The Business Magazine article image for: Thames Valley Chamber of Commerce's Quarterly Economic Survey shows businesses feeling more positive
Paul Britton of Thames Valley Chamber of Commerce
3 November 2023
Paul Britton of Thames Valley Chamber of Commerce

A decrease in the number of Thames Valley firms struggling to find staff is welcome news, according to Thames Valley Chamber of Commerce.

The ease in hiring challenges was one of the key findings of the Quarterly Economic Survey, which the business organisation runs regionally on behalf of the British Chambers of Commerce.

But recruitment remains a challenge for Thames Valley businesses. 65 per cent said they were struggling to hire – this went up to 72 per cent for firms looking for acquire managerial and professional talent, compared to 49 per cent for those looking for skilled manual or technical workers.

Thames Valley Chamber's ‘Jail & Bail’ fundraiser raises £15k for Helen & Douglas House

The survey also noted a surge in domestic sales, with 50 per cent of Thames Valley firms saying UK sales had increased, up from 44 per cent in the last quarter.

Business leaders who responded to the survey said their biggest concerns included inflation (63 per cent) and interest rates (53 per cent). Concern over business rates had fallen from 75 per cent in Q1 to 11 per cent in Q3.

One of the most promising aspects of the survey was an increase in businesses that expected their profitability to improve (reported by 48 per cent of respondents) cash flow (40 per cent) and turnover (71 per cent).

Paul Britton, CEO of Thames Valley Chamber of Commerce, said: "The results of the QES present a welcome decrease in the number of firms reporting hiring challenges, however
the recruitment crisis still looms large and continues to be a handbrake on growth for the Thames Valley.

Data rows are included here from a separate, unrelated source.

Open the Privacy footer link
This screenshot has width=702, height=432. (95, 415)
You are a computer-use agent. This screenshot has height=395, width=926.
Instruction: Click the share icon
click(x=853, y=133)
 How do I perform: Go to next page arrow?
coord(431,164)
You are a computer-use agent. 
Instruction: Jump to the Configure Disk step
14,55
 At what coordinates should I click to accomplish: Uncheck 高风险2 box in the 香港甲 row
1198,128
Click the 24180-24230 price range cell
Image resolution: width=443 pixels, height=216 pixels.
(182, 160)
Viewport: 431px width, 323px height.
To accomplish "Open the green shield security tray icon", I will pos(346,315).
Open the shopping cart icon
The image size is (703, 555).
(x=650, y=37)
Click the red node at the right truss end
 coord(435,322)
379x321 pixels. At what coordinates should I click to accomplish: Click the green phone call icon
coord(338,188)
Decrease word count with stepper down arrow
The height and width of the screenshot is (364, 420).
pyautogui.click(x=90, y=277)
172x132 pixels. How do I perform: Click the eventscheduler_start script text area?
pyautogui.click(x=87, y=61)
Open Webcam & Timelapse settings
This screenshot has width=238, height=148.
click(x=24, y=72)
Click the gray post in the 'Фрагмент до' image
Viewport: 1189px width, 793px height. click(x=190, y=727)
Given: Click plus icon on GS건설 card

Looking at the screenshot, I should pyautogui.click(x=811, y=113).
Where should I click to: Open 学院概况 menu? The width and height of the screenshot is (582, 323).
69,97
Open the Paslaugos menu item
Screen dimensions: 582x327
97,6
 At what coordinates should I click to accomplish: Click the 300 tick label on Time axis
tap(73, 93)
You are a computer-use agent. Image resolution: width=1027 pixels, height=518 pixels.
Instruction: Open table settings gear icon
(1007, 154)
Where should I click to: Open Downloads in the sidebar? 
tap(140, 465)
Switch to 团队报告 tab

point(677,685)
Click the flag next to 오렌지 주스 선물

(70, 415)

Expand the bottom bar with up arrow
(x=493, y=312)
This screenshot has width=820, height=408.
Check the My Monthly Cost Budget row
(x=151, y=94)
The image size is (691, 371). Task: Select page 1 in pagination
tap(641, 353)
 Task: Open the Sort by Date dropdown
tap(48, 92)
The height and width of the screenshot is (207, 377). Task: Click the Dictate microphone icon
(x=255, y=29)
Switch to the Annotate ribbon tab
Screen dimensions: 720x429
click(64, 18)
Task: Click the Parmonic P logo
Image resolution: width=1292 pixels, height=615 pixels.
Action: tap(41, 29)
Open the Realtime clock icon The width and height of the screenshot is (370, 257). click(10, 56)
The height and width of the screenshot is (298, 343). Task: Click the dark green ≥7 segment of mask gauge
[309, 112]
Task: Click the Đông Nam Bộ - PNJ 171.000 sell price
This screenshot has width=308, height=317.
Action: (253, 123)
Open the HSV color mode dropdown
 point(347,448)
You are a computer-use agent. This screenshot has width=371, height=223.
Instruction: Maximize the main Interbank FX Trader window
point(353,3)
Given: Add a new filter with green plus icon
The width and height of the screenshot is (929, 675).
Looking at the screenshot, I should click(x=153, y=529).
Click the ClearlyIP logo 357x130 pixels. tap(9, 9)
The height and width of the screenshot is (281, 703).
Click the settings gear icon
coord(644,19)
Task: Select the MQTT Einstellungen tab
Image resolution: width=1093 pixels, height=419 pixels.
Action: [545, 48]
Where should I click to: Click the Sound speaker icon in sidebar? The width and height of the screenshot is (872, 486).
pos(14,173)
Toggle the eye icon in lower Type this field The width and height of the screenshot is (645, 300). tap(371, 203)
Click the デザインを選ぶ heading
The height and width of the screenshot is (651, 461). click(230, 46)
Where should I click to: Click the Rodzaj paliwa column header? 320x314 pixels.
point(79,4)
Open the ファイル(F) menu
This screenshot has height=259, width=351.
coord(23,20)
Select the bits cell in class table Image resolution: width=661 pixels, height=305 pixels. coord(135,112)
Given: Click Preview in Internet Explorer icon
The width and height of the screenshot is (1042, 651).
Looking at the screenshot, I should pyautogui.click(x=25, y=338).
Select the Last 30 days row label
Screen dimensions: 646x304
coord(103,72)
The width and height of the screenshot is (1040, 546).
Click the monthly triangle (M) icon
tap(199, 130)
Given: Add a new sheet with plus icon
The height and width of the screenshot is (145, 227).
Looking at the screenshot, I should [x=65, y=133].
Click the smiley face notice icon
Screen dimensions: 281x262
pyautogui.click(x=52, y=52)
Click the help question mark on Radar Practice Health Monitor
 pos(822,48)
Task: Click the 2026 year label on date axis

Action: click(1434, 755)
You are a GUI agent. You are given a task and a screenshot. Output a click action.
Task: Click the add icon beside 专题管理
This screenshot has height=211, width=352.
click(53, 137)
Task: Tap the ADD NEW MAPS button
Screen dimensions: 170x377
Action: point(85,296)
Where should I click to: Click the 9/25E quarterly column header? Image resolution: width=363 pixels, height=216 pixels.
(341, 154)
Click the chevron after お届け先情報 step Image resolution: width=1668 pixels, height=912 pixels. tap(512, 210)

"Local employers are making efforts to introduce greater flexibility in their work arrangements; however, they continue to grapple with the task of recruiting and retaining the right talent to navigate these economically challenging times.

"The situation is especially difficult in the hospitality and manufacturing sectors.

"Whilst many employers are committed to investing in training, most require additional assistance in acquiring the necessary workforce skills.

"Implementing positive changes in the tax and skills systems to encourage workplace training and development is crucial.

"Employers are prepared to co-invest in workforce development, but the time has come for Government to heed the concerns of employers and swiftly enact reforms to the apprenticeship levy, facilitating broader access to the training individuals require.

"To address the ongoing issues around recruitment difficulty which has been a long-standing issue for the last seven surveys, we are also asking for Government to commit to Local Skills Improvement Plans that unite employers and providers in strategising for future skills demands.

Visit Hampshire Biz News for bright, upbeat and positive business news from the county

"Looking ahead, our economic projections indicate that the next couple of years will present significant challenges for all. Resolving the recruitment crisis is pivotal to reigniting economic growth."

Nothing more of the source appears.